Actually, I'm rather convinced that it's almost impossible to create a good time travel story, unless the author can impose enough restrictions on the time travel machine.

Now, I thought John Varley's Millennium (which was turned into a pretty horrible movie) was a really good time travel story. Precisely because of all the limitations he put on time travel. (I'll explain the rules he created, because they really don't take anything away from the story.)

Time travel is accomplished by two devices: "The Gate" is capable of sending objects into the past. "The tank" is capable of looking into the past, but not sending any objects back.

Limitation 1: The gate can only exist one place, at any given time. So, for example, if they send the gate back to Pearl Harbor 8:00AM on 12/7/1941, then they can't, later, send it to Washington, DC at the same time.

Limitation 2: "Temporal Censorship": Whenever the gate exists at any time, then the tank cannot view anywhere on Earth, at that time. If they send The Gate back to 8:00AM on 12/7/1941, then the Tank cannot view anything that took place, anywhere on Earth, at that time.

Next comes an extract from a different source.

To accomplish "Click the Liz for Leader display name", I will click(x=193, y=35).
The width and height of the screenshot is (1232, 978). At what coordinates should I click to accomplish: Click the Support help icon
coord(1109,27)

(One side effect of this: There are numerous times, throughout history, that the Tank cannot view, but they haven't sent the gate there. This means that they are going to send the gate there, some day. But they don't know why or where.)

 

And there's a smaller form of temporal censorship.  Whenever an object from the future is in the past, then the tank cannot view the vicinity of that object.  If they send a person back to the battle of Pearl Harbor, then the tank pretty much cannot view the battle.  But it can view San Francisco. 

 

----------

 

If you like time travel, I will also highly recommend a movieSomewhere In Time features Christopher Reeve traveling back to 1912, so he can romance an actress (Jane Seymore) whose portrait he fell in love with. 

 

It's not so much sci-fi as a gushy romance.  But I think it's a really well done gushy romance.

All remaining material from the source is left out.